Pero el impacto de los fantasmagóricos textos ha sido notable y ha agitado una zona ya de por sí convulsa y donde parte de la población se impacienta ante una integración europea que todavía parece muy lejana. “La fatiga es evidente y países terceros como Rusia, China o Turquía se postulan en la zona para desplazar a la UE”, reconoce una fuente europea. Los papeles han coincidido, además, con las tensiones en Bosnia-Herzegovina, donde la entidad serbia (República Srpska) ha planteado en las últimas semanas una propuesta política para una “disolución pacífica” del país.

La ofensiva diplomática de Borrell durante esta semana parece haber apaciguado algo los ánimos y la iniciativa serbobosnia de segregación ha quedado aparcada durante varias semanas. “Es un pequeño paso, pero algo es algo”, apuntan desde la Comisión. Los encuentros en Bruselas de esta semana, además, han creado un clima positivo entre Borrell y los líderes balcánicos. “He estado cientos de veces en Bruselas y esta es una de mis mejores visitas”, señalaba el presidente serbio tras su reunión con el Alto Representante.

Impulso

El impulso iniciado esta semana se mantendrá en mayo, con una reunión de ministros de Asuntos Exteriores (el día 10) dedicada en gran parte a los Balcanes occidentales. Y Borrell será el anfitrión de una cena informal y restringida con todos los líderes de la zona el día 15 en Bruselas. Pero también hay tropiezos, como la negativa del primer ministro kosovar a asistir el día 11 a la reunión en la que se debía retomar el diálogo entre Belgrado y Prístina.

Borrell considera imprescindible para afianzar las relaciones que se confirme la perspectiva comunitaria de la zona y que se abran cuanto antes las negociaciones de adhesión con Macedonia del Norte y Albania, aparcadas desde hace más de un año. “El estancamiento de la integración envía una señal perniciosa a los Balcanes occidentales y afecta negativamente a la estabilidad de la región y a la credibilidad de la UE”, advertía el presidente macedonio, Stevo Pendarovski, tras reunirse con Borrell.

La UE intenta superar sus propios titubeos hacia los Balcanes, que parecen haber alimentado la inestabilidad en una zona donde se cruzan, cuando no chocan, las principales potencias geoestratégicas del planeta. Aunque los seis países aspiran oficialmente a integrarse en la UE (Serbia y Montenegro ya están en negociaciones para ello), varios mantienen estrechos vínculos con Moscú (como Serbia); otros se han endeudado con China; alguno como Albania desconfía del gigante asiático por el pasado maoísta de la dictadura en Tirana; y Kosovo le debe a Estados Unidos su propio nacimiento.

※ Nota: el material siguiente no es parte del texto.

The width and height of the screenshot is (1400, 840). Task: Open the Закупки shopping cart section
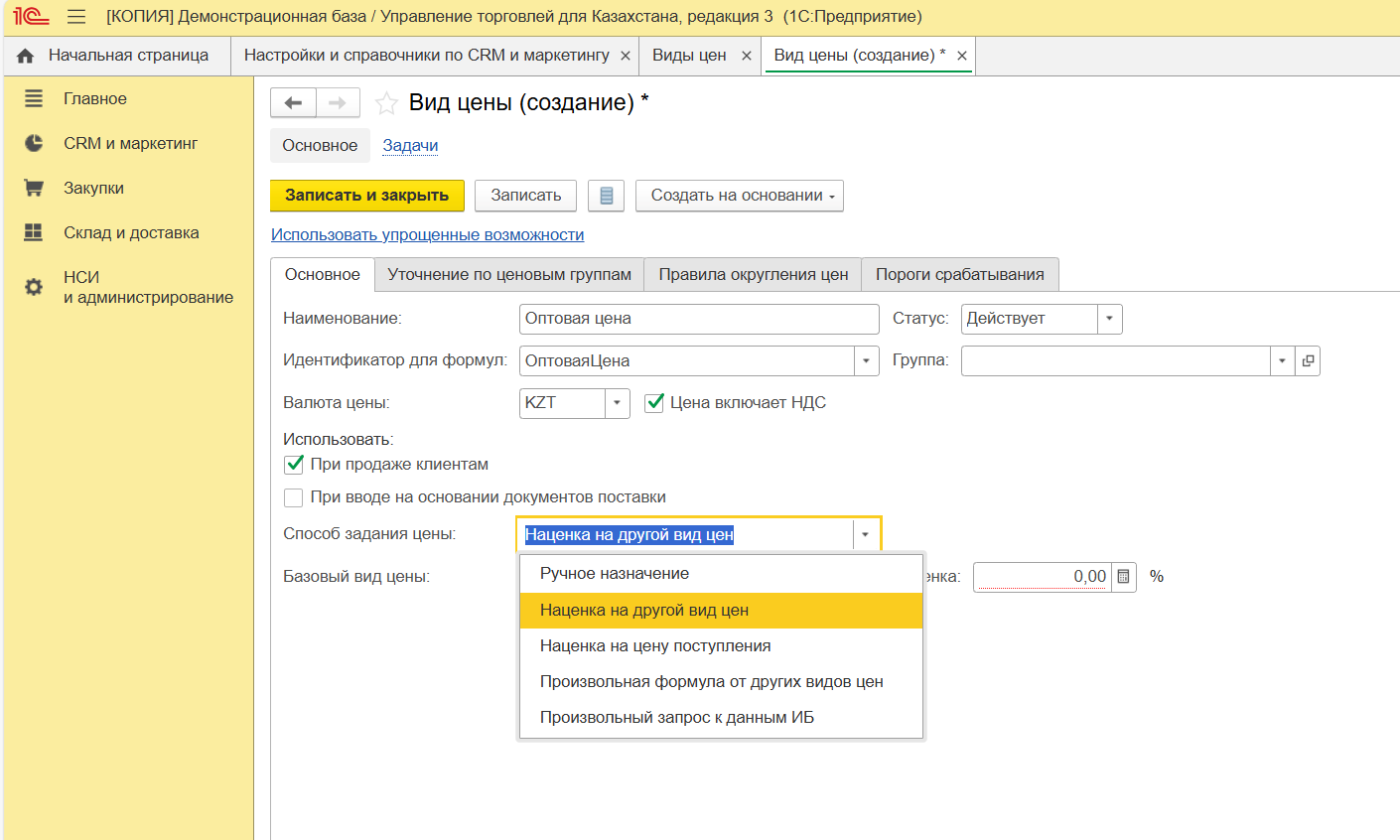click(34, 188)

El mayor polvorín, sin embargo, es una Bosnia-Herzegovina en paz desde 1995 (tras los acuerdos de Dayton que pusieron fin a la guerra) pero donde se repiten buena parte de las tensiones políticas, étnicas y religiosas que llevaron al estallido de la antigua Yugoslavia. La reconfiguración de fronteras que plantean los llamados non-papers es considerada inviable y peligrosa por los expertos de la UE sobre la zona. “Es abrir una caja de Pandora”, avisa un diplomático europeo.

“No creo en soluciones que ven solo las regiones en términos de geografía y demografía, sin tener en cuenta las condiciones socioeconómicas, de seguridad ni a los seres humanos”, señalaba el primer ministro kosovar en Bruselas. “Para mí esos mapas son como fotos falsas tomadas desde un satélite, o como escenarios de una mala película de ciencia ficción”, añadía Albin Kurti, que en el Parlamento Europeo ha pedido: “No demos la paz por garantizada ni olvidemos las lecciones de la historia porque son lecciones escritas en los cementerios”.

Para países terceros como Rusia, sin embargo, las turbulencias fronterizas en la zona pueden reportar beneficios al complicar el acercamiento de los países balcánicos hacia la UE. La semana pasada, el comité de dirección del organismo internacional que supervisa los acuerdos de paz en Bosnia-Herzegovina (del que forman parte las principales potencias occidentales, Estados Unidos, Canadá, Japón, Rusia y Turquía) emitió un comunicado de “condena en los términos más fuerte posibles contra los actuales discursos políticos centrados en la llamada disolución pacífica de Bosnia-Herzegovina”. El representante de Moscú fue el único que no apoyó la declaración por considerarla demasiado sesgada, dado que señalaba expresamente a la república Srpska como el origen de los discursos a favor de la escisión.